By Bob Weaver

Seven years after the Sept. 11 terrorist attacks, the perpetrator Osama Bin Laden has yet to be found.

Instead, America's government went to war with Iraq, supposedly because the country was a threat to the US with weapons of mass destruction.

Gen. Colin Powell took the government's case to the United Nations, to prove to America and the world about Iran's threat.

It just wasn't true.

What is true, we could spend a trillion dollars on the Iraq war, for reasons that have changed over time. Lives will be lost, with most Americans questioning why we're there.

Still, a large number of American's believe that Saddam Hussein and Iraq was responsible for 9-11, because of Washington's spin on the war.

A report released this week warns Americans that the federal government has made only limited progress toward preventing a catastrophic nuclear, biological or chemical attack on U.S.
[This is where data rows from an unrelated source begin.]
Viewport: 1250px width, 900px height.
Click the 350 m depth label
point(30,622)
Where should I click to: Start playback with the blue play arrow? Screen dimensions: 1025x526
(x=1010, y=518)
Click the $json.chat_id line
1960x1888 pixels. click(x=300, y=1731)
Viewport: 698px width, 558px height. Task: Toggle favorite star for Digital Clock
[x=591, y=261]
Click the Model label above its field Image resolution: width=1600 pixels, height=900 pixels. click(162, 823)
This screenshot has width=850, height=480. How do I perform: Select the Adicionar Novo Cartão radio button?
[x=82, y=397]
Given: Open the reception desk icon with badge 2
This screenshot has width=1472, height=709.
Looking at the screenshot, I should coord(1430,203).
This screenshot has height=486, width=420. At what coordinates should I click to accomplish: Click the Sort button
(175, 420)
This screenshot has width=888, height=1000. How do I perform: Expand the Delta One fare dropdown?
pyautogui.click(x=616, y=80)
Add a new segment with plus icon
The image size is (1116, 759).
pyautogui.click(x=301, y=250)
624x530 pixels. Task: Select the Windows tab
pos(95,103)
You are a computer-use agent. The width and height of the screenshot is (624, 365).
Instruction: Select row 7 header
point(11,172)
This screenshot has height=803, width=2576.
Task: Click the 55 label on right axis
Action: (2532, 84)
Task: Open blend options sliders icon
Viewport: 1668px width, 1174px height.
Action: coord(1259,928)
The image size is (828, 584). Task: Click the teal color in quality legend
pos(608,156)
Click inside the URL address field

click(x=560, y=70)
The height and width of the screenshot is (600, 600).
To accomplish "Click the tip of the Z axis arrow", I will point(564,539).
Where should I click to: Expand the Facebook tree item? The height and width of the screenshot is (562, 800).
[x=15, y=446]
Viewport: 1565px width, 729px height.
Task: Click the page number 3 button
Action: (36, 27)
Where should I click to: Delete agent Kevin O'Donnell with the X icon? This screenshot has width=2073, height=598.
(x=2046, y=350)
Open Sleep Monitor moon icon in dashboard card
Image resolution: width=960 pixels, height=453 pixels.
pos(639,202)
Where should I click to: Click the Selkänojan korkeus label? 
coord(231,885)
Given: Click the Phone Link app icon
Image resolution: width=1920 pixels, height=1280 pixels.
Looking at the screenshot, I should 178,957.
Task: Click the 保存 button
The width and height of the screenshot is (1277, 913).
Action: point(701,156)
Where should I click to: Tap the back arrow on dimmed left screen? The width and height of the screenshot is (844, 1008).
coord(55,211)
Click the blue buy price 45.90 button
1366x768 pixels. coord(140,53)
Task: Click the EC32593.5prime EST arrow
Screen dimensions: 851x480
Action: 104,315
The report card was issued this week by 22 former U.S. officials, members of the bipartisan Partnership for a Secure America.

It gave the United States an overall grade of C.

"We can no longer afford to hope that our patchwork of programs and initiatives will naturally cohere into an effective whole," said the report.

"The United States cannot be safe working alone," it said.

The panel was led by Lee Hamilton, the former Democratic congressman from Indiana and vice chairman of the 9-11 Commission, and Warren Rudman, the former Republican senator from Washington and co-chairman of a 2001 blue-ribbon commission on terrorism.

"The threat of a new major terrorist attack on the United States is still very real," Hamilton, Rudman and former Republican New Jersey Gov. Thomas Kean, chairman of the 9-11 Commission, wrote in the report's introduction.

A nuclear, chemical or biological weapon in the hands of terrorists was "the single greatest threat to our nation," they said, and concluded, "We are still dangerously vulnerable."

The report marks the latest effort by former leaders of the 9-11 Commission and other national security experts to re-focus efforts to counter weapons of mass destruction after years of bureaucratic drift.

In a similar report card issued in 2005, the 9-11 Commission's successor gave U.S. counter-proliferation efforts a D.

The partnership's advisory board includes several 9-11 Commission members, national security advisers to Presidents Jimmy Carter, Ronald Reagan and Bill Clinton and former senior lawmakers and officials whose service stretches to the Kennedy administration.

While airline travelers deal with not having liquid vials in their luggage, strip searches and being scanned, we still have the long-time practice of millions of illegal Mexicans (or whomever) that continue to cross our southern border, a head-turner that provides cheap labor to American companies.

I guess it is unlikely a terrorist would consider such a plan.

Immersed in a 24/7 polarized political battle for the presidency that has lasted nearly two years, campaigns which focus on vote-getting rhetoric and re-focused minutia, it is highly unlikely the government will rise to the call to prevent terrorism and take those measures that such commissions and independent groups have recommended.